- [Directions for this task]
Once the line with "Step forward one frame" is found in the entries below, print it and each following line exactly, stopping after the line with "Viewport: 477px width, 245px height."; print nothing else.

Data to use Block Start

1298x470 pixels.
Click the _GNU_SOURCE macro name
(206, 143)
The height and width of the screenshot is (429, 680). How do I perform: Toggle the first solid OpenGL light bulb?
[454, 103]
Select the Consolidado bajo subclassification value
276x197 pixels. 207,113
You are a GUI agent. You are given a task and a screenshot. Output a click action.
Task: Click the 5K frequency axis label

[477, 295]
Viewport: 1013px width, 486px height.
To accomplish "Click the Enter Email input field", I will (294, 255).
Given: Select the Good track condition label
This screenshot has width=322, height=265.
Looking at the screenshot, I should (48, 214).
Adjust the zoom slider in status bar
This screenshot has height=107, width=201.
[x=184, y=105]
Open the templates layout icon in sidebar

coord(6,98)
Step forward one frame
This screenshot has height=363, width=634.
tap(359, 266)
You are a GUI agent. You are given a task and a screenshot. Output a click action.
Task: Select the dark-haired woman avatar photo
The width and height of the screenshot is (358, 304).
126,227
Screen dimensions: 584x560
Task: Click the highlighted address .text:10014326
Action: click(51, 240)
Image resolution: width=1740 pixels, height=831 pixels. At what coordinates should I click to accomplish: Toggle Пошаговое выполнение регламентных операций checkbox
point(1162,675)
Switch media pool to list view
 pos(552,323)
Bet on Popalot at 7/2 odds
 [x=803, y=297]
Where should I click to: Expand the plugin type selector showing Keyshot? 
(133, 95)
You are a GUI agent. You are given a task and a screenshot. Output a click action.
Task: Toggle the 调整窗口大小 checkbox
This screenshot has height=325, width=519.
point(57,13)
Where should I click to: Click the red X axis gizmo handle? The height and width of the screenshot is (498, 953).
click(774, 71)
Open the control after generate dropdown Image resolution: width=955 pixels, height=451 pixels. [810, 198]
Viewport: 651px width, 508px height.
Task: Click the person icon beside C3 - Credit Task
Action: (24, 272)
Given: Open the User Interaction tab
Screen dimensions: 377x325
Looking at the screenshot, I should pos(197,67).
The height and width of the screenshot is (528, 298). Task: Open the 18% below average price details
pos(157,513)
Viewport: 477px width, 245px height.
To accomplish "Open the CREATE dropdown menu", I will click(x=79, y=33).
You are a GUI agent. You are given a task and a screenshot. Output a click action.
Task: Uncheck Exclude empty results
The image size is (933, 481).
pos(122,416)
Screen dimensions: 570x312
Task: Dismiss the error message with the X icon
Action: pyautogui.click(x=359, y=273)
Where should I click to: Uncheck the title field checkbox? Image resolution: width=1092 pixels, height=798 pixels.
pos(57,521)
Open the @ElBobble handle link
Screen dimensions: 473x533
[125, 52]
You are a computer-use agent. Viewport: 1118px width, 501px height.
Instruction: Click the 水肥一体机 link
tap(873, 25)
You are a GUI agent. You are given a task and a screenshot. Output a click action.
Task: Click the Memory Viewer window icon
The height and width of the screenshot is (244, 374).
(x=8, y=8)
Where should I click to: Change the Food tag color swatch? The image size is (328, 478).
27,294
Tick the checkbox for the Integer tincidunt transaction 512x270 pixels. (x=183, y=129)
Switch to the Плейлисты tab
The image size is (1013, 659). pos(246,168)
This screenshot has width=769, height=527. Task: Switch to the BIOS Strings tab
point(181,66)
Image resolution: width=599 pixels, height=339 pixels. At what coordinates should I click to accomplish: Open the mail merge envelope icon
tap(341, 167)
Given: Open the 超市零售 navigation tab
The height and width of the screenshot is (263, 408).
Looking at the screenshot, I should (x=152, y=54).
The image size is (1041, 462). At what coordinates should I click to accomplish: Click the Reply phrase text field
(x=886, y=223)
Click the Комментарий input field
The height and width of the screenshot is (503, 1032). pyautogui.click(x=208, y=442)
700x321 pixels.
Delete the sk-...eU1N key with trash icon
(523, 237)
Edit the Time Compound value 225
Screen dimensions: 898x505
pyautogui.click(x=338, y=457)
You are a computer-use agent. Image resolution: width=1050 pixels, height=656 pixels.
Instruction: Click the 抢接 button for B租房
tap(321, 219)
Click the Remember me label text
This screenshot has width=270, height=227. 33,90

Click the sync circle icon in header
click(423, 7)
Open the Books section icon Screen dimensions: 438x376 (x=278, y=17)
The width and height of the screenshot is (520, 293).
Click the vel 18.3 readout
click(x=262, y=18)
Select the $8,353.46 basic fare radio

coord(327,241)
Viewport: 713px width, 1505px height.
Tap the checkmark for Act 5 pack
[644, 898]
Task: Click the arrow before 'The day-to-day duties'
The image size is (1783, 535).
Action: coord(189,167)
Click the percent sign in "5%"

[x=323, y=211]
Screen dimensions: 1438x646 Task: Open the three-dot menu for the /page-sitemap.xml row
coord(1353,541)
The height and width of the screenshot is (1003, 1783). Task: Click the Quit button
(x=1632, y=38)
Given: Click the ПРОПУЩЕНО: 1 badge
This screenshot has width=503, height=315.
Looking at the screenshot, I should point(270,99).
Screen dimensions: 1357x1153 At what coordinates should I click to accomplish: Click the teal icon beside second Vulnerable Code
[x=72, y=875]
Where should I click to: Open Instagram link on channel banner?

Data to use Block End

- [Result]
Step forward one frame
This screenshot has height=363, width=634.
tap(359, 266)
You are a GUI agent. You are given a task and a screenshot. Output a click action.
Task: Select the dark-haired woman avatar photo
The width and height of the screenshot is (358, 304).
126,227
Screen dimensions: 584x560
Task: Click the highlighted address .text:10014326
Action: click(51, 240)
Image resolution: width=1740 pixels, height=831 pixels. At what coordinates should I click to accomplish: Toggle Пошаговое выполнение регламентных операций checkbox
point(1162,675)
Switch media pool to list view
 pos(552,323)
Bet on Popalot at 7/2 odds
 [x=803, y=297]
Where should I click to: Expand the plugin type selector showing Keyshot? 
(133, 95)
You are a GUI agent. You are given a task and a screenshot. Output a click action.
Task: Toggle the 调整窗口大小 checkbox
This screenshot has height=325, width=519.
point(57,13)
Where should I click to: Click the red X axis gizmo handle? The height and width of the screenshot is (498, 953).
click(774, 71)
Open the control after generate dropdown Image resolution: width=955 pixels, height=451 pixels. [810, 198]
Viewport: 651px width, 508px height.
Task: Click the person icon beside C3 - Credit Task
Action: (24, 272)
Given: Open the User Interaction tab
Screen dimensions: 377x325
Looking at the screenshot, I should pos(197,67).
The height and width of the screenshot is (528, 298). Task: Open the 18% below average price details
pos(157,513)
Viewport: 477px width, 245px height.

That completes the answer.